Gustav HOLST (1874–1934) The Planets Op. 32 [54:12]
Nikolai RIMSKY-KORSAKOV (1844–1908) Mlada – Suite (I. Introduction; II. Redowa; III. Lithuanian Dance; IV. Indian Dance; V.Cortège) [19:10]
Women's Voices of The Sixteen/Harry Christophers
The Philharmonia/Yevgeny Svetlanov
rec. Blackheath Concert Halls, London, November 1991
First issued August 1992 as Collins Classics 13482.

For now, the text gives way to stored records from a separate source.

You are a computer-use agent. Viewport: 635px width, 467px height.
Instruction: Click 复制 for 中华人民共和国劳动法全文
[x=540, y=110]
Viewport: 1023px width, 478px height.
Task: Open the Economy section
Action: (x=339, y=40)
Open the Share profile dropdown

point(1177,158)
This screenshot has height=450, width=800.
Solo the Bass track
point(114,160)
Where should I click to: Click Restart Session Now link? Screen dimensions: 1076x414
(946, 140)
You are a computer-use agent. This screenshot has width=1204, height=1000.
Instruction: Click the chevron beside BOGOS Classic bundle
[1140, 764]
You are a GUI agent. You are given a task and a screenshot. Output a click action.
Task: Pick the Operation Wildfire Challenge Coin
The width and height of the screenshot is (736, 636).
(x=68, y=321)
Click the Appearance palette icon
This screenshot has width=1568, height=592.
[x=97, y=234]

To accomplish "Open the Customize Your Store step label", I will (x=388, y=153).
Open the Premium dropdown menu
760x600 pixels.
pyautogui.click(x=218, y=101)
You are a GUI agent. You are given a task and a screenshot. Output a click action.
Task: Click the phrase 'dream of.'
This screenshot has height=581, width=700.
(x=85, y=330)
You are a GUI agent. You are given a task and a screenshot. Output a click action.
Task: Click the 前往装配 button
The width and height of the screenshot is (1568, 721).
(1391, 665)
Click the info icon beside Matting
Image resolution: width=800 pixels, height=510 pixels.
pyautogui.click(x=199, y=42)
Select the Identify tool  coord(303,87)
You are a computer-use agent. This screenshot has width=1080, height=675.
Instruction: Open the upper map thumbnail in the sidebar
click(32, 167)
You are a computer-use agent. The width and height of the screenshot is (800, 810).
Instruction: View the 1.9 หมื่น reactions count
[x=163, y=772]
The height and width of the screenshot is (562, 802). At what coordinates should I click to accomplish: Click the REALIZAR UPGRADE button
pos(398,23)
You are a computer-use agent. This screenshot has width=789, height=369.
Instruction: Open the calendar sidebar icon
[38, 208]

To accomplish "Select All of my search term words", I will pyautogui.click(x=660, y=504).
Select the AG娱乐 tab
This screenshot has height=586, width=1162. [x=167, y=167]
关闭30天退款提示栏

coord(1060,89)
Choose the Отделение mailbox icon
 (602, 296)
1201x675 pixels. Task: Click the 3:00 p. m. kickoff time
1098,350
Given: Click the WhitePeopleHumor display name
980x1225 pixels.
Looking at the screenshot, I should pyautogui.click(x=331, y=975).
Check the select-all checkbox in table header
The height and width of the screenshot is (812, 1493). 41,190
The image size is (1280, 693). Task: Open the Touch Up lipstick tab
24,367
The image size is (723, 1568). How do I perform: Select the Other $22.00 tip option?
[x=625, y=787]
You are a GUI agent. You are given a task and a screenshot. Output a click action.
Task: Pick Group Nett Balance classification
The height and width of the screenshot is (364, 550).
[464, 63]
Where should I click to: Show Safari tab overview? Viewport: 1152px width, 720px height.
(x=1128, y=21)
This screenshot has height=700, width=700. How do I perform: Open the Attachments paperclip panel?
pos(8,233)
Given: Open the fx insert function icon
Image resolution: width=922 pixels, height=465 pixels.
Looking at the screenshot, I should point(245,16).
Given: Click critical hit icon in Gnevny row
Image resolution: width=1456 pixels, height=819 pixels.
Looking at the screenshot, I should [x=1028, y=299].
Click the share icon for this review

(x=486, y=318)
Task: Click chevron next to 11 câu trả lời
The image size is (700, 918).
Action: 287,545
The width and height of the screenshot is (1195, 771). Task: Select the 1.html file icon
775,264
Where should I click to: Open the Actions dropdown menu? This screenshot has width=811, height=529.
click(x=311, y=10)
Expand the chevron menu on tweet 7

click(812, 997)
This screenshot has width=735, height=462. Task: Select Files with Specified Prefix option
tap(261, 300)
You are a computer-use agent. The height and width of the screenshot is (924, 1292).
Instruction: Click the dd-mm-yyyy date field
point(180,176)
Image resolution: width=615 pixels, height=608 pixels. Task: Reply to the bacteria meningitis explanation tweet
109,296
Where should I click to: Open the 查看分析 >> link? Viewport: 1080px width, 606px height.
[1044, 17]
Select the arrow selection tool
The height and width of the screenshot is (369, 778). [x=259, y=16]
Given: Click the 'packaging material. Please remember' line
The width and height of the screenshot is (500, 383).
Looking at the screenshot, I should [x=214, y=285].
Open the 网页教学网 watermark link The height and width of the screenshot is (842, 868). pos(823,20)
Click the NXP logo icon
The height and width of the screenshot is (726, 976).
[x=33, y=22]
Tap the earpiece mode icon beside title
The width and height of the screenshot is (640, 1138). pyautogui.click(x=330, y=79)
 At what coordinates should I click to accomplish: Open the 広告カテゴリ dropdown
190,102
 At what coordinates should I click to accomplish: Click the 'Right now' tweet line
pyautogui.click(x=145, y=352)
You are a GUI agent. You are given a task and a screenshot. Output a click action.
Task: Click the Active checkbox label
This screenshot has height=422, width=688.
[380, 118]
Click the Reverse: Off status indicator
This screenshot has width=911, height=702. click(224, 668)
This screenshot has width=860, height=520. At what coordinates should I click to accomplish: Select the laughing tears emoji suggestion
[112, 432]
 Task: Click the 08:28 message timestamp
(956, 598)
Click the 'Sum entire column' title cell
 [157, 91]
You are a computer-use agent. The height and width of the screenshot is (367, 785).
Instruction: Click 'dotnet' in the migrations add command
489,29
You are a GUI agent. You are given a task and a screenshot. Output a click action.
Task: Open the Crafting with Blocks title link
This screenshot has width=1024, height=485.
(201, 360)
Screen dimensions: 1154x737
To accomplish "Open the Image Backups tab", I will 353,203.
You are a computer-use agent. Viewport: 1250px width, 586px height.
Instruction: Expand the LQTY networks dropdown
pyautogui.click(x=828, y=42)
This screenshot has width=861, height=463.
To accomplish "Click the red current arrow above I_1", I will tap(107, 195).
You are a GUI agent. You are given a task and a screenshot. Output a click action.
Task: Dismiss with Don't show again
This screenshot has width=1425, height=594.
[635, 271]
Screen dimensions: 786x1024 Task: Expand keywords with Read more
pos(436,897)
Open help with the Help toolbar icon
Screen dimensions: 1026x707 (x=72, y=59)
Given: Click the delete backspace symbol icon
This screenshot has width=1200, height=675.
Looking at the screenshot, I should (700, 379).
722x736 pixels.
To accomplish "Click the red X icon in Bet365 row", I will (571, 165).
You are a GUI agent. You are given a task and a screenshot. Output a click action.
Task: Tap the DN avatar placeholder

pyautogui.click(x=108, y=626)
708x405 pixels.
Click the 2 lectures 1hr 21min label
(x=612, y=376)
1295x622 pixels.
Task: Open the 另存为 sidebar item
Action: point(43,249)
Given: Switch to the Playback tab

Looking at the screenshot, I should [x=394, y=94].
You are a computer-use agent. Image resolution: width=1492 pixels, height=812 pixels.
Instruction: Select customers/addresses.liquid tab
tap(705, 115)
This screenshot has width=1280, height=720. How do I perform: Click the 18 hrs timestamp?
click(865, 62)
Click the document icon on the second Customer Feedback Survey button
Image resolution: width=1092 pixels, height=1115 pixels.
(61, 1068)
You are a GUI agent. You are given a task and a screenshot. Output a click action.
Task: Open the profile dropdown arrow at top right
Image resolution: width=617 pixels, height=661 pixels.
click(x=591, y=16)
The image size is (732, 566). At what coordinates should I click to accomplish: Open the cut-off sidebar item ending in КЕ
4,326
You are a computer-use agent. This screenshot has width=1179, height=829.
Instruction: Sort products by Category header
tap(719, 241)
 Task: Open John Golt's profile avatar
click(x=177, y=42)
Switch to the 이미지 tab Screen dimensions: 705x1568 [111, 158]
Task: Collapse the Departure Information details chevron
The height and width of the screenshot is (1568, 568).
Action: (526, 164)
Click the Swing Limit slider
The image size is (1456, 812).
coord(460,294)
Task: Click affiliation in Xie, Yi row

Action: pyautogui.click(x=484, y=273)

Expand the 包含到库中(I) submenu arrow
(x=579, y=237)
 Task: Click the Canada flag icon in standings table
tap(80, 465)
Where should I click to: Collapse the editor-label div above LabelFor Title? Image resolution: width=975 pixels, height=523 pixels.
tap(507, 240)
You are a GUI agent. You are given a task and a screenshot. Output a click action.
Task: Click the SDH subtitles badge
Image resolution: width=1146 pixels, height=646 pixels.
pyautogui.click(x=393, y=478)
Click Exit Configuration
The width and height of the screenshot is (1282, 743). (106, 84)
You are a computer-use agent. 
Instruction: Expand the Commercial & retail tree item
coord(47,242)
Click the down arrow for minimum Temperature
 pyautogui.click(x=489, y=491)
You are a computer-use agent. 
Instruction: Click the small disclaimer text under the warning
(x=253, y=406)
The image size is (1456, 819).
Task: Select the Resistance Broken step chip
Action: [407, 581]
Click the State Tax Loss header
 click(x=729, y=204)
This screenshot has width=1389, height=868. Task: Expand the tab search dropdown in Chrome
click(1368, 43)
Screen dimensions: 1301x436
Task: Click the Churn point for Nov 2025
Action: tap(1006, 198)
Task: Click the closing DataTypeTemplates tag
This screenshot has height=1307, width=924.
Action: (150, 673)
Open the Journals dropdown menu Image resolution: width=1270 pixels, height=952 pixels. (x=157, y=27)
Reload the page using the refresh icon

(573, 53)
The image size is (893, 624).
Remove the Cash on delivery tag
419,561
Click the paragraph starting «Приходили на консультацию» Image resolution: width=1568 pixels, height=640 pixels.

BRILLIANT CLASSICS 94044 [74:22]
 
Svetlanov cast far and wide in his repertoire coverage. Some of this was influenced by to his associations with orchestras. An example is his dalliance with two of the Alfvén symphonies surely tied in with his years with the Swedish Radio Symphony Orchestra. Beyond that he espoused Bruckner (8), Mahler (all the symphonies) and Elgar; the latter with something much more than competence.
 
His Holst Planets is not the whirlpool or furnace you might have predicted. Instead it has a steady deliberate pulse and a weightiness of delivery instantly announced by Mars. The recording, for all its ten year vintage, is richly detailed and deeply founded. It is the handiwork of Andrew Keener and Mike Hatch. In Mars the wooden clatter of the col legno violins, left and right, registers with ear-tickling delight. Venus takes on an even more seductive feel at this pace. Mercury and Jupiter reveal more of their shimmering detail at this speed however Jupiter loses something in euphoric exhilaration. By contrast Saturn's remorselessly slow tolling gains in effect and the march at 2:25 recalls, even more vividly, its Keatsian processional sister in Holst's A Choral Symphony. Svetlanov relishes its symphonic funereal gait but the dreadful pell-mell of the bells at 5:23 is diluted and misses the panic captured in more kinetic performances such as those by Handley (review), Previn (review) and George Hurst (Contour LP - reissue still awaited). Uranus has less of the fairy-wing urgency we might have expected instead benefiting from greater structural and detailed clarity. The movement that gains most in splendour is Neptune and this is accentuated again by the recording quality which has top-to-bottom and front-to-back depth and reports a wealth of rapturous detail. The choir's ah-ahs are however rather terse and mechanical but the dynamic layering and distancing is handled miraculously well. The fade to niente is masterfully done.
 
The five movement Mlada suite takes us back to heartland for Svetlanov. He had already recorded with this same orchestra for Hyperion the Rimsky Antar. After the dreamy Introduction with its swooning violin climax come three dances - a perky gurgling Redowa, a hunting-call chivalric Lithuanian Dance with a Tchaikovskian redolence and a gentle Indian Dance which echoes Scheherazade with mellifluous clarinet and janissary percussion. The final Cortege is brilliant, brassily confident and innocently carefree.
 
The useful note is by Eric Roseberry.
 
This disc will be favoured by those who prefer an iconoclastically expansive Planets which allows for analytical clarity and invites careful study. An alternative approach but do not expect Svetlanov to loose the whirlwind.
 
Rob Barnett
 
An iconoclastically expansive Planets which allows for analytical clarity and invites careful study.